* Listed records:
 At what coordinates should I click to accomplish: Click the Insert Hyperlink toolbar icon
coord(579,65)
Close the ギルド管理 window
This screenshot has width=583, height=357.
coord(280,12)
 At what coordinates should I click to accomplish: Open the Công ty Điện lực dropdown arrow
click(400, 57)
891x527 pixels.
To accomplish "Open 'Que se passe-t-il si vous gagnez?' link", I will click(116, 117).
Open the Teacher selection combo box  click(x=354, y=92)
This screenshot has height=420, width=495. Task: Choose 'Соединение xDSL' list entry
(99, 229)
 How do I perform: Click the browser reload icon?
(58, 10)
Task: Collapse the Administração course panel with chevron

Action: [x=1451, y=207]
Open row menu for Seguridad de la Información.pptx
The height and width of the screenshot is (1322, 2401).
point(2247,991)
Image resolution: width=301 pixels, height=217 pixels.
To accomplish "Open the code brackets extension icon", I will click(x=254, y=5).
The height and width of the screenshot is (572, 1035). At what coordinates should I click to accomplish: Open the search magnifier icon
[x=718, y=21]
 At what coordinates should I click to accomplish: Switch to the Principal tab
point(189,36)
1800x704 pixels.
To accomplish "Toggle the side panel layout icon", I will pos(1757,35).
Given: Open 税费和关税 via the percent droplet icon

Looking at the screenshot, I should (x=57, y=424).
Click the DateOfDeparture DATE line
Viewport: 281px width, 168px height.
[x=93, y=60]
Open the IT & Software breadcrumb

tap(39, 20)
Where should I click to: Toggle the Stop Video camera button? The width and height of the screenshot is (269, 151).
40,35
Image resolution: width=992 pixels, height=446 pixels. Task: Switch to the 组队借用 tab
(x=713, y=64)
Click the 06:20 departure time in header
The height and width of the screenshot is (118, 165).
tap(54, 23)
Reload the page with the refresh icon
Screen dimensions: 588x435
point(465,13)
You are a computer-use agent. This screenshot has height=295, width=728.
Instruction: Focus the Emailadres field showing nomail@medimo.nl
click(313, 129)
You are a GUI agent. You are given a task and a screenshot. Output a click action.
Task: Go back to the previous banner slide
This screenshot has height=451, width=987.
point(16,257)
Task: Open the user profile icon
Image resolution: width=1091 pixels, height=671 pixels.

* Exercise objective:
Copy out every entry above line for line, changing nothing.

* Expected answer:
 At what coordinates should I click to accomplish: Click the Insert Hyperlink toolbar icon
coord(579,65)
Close the ギルド管理 window
This screenshot has width=583, height=357.
coord(280,12)
 At what coordinates should I click to accomplish: Open the Công ty Điện lực dropdown arrow
click(400, 57)
891x527 pixels.
To accomplish "Open 'Que se passe-t-il si vous gagnez?' link", I will click(116, 117).
Open the Teacher selection combo box  click(x=354, y=92)
This screenshot has height=420, width=495. Task: Choose 'Соединение xDSL' list entry
(99, 229)
 How do I perform: Click the browser reload icon?
(58, 10)
Task: Collapse the Administração course panel with chevron

Action: [x=1451, y=207]
Open row menu for Seguridad de la Información.pptx
The height and width of the screenshot is (1322, 2401).
point(2247,991)
Image resolution: width=301 pixels, height=217 pixels.
To accomplish "Open the code brackets extension icon", I will click(x=254, y=5).
The height and width of the screenshot is (572, 1035). At what coordinates should I click to accomplish: Open the search magnifier icon
[x=718, y=21]
 At what coordinates should I click to accomplish: Switch to the Principal tab
point(189,36)
1800x704 pixels.
To accomplish "Toggle the side panel layout icon", I will pos(1757,35).
Given: Open 税费和关税 via the percent droplet icon

Looking at the screenshot, I should (x=57, y=424).
Click the DateOfDeparture DATE line
Viewport: 281px width, 168px height.
[x=93, y=60]
Open the IT & Software breadcrumb

tap(39, 20)
Where should I click to: Toggle the Stop Video camera button? The width and height of the screenshot is (269, 151).
40,35
Image resolution: width=992 pixels, height=446 pixels. Task: Switch to the 组队借用 tab
(x=713, y=64)
Click the 06:20 departure time in header
The height and width of the screenshot is (118, 165).
tap(54, 23)
Reload the page with the refresh icon
Screen dimensions: 588x435
point(465,13)
You are a computer-use agent. This screenshot has height=295, width=728.
Instruction: Focus the Emailadres field showing nomail@medimo.nl
click(313, 129)
You are a GUI agent. You are given a task and a screenshot. Output a click action.
Task: Go back to the previous banner slide
This screenshot has height=451, width=987.
point(16,257)
Task: Open the user profile icon
Image resolution: width=1091 pixels, height=671 pixels.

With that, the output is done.